| AUFGABENSTELLUNG |
Schreiben Sie sämtliche folgenden Einträge Zeile für Zeile unverändert nieder.

□ □ □ □ □ □ □

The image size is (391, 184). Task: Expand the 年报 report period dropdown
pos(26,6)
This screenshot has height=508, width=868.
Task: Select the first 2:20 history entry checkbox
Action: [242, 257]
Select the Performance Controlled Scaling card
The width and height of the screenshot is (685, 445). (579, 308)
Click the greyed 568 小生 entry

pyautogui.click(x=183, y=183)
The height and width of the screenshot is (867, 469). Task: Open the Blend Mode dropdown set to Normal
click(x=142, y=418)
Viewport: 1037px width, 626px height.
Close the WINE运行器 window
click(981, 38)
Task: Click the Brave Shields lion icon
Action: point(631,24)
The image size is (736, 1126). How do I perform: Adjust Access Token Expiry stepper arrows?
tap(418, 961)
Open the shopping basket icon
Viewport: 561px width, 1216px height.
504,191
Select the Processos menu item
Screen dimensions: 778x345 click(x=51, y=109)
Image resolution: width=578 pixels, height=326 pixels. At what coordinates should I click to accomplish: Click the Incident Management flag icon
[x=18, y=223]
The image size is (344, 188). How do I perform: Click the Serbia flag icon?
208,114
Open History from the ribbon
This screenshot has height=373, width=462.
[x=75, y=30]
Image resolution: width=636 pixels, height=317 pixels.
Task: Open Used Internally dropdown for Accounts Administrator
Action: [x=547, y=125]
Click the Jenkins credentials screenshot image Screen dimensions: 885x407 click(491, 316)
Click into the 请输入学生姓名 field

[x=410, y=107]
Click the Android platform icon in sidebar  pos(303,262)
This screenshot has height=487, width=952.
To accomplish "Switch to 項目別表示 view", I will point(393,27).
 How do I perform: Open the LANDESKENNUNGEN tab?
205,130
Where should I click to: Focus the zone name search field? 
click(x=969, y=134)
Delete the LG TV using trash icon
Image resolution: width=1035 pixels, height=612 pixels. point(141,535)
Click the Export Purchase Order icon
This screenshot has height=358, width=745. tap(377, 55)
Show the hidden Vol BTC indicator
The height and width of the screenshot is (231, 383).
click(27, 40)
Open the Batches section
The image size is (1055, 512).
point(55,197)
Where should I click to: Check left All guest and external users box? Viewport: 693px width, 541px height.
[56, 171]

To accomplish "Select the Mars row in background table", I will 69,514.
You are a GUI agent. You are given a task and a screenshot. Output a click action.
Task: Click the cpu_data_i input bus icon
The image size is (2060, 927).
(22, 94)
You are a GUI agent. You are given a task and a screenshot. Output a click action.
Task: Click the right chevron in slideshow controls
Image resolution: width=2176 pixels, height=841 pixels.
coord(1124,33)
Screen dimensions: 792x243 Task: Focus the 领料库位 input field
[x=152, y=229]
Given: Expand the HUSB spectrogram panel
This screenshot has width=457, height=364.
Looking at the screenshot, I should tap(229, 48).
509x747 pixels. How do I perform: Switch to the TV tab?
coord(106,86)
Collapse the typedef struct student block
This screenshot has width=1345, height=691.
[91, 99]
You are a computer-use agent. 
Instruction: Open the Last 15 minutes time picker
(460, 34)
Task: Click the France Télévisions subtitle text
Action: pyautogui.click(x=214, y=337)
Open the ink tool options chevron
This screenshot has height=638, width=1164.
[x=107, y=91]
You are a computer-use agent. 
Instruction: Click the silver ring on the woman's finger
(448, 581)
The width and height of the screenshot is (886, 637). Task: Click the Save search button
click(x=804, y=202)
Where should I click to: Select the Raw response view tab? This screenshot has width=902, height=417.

□ □ □ □ □ □ □

| ERWARTETE ANTWORT |
The image size is (391, 184). Task: Expand the 年报 report period dropdown
pos(26,6)
This screenshot has height=508, width=868.
Task: Select the first 2:20 history entry checkbox
Action: [242, 257]
Select the Performance Controlled Scaling card
The width and height of the screenshot is (685, 445). (579, 308)
Click the greyed 568 小生 entry

pyautogui.click(x=183, y=183)
The height and width of the screenshot is (867, 469). Task: Open the Blend Mode dropdown set to Normal
click(x=142, y=418)
Viewport: 1037px width, 626px height.
Close the WINE运行器 window
click(981, 38)
Task: Click the Brave Shields lion icon
Action: point(631,24)
The image size is (736, 1126). How do I perform: Adjust Access Token Expiry stepper arrows?
tap(418, 961)
Open the shopping basket icon
Viewport: 561px width, 1216px height.
504,191
Select the Processos menu item
Screen dimensions: 778x345 click(x=51, y=109)
Image resolution: width=578 pixels, height=326 pixels. At what coordinates should I click to accomplish: Click the Incident Management flag icon
[x=18, y=223]
The image size is (344, 188). How do I perform: Click the Serbia flag icon?
208,114
Open History from the ribbon
This screenshot has height=373, width=462.
[x=75, y=30]
Image resolution: width=636 pixels, height=317 pixels.
Task: Open Used Internally dropdown for Accounts Administrator
Action: [x=547, y=125]
Click the Jenkins credentials screenshot image Screen dimensions: 885x407 click(491, 316)
Click into the 请输入学生姓名 field

[x=410, y=107]
Click the Android platform icon in sidebar  pos(303,262)
This screenshot has height=487, width=952.
To accomplish "Switch to 項目別表示 view", I will point(393,27).
 How do I perform: Open the LANDESKENNUNGEN tab?
205,130
Where should I click to: Focus the zone name search field? 
click(x=969, y=134)
Delete the LG TV using trash icon
Image resolution: width=1035 pixels, height=612 pixels. point(141,535)
Click the Export Purchase Order icon
This screenshot has height=358, width=745. tap(377, 55)
Show the hidden Vol BTC indicator
The height and width of the screenshot is (231, 383).
click(27, 40)
Open the Batches section
The image size is (1055, 512).
point(55,197)
Where should I click to: Check left All guest and external users box? Viewport: 693px width, 541px height.
[56, 171]

To accomplish "Select the Mars row in background table", I will 69,514.
You are a GUI agent. You are given a task and a screenshot. Output a click action.
Task: Click the cpu_data_i input bus icon
The image size is (2060, 927).
(22, 94)
You are a GUI agent. You are given a task and a screenshot. Output a click action.
Task: Click the right chevron in slideshow controls
Image resolution: width=2176 pixels, height=841 pixels.
coord(1124,33)
Screen dimensions: 792x243 Task: Focus the 领料库位 input field
[x=152, y=229]
Given: Expand the HUSB spectrogram panel
This screenshot has width=457, height=364.
Looking at the screenshot, I should tap(229, 48).
509x747 pixels. How do I perform: Switch to the TV tab?
coord(106,86)
Collapse the typedef struct student block
This screenshot has width=1345, height=691.
[91, 99]
You are a computer-use agent. 
Instruction: Open the Last 15 minutes time picker
(460, 34)
Task: Click the France Télévisions subtitle text
Action: pyautogui.click(x=214, y=337)
Open the ink tool options chevron
This screenshot has height=638, width=1164.
[x=107, y=91]
You are a computer-use agent. 
Instruction: Click the silver ring on the woman's finger
(448, 581)
The width and height of the screenshot is (886, 637). Task: Click the Save search button
click(x=804, y=202)
Where should I click to: Select the Raw response view tab? This screenshot has width=902, height=417.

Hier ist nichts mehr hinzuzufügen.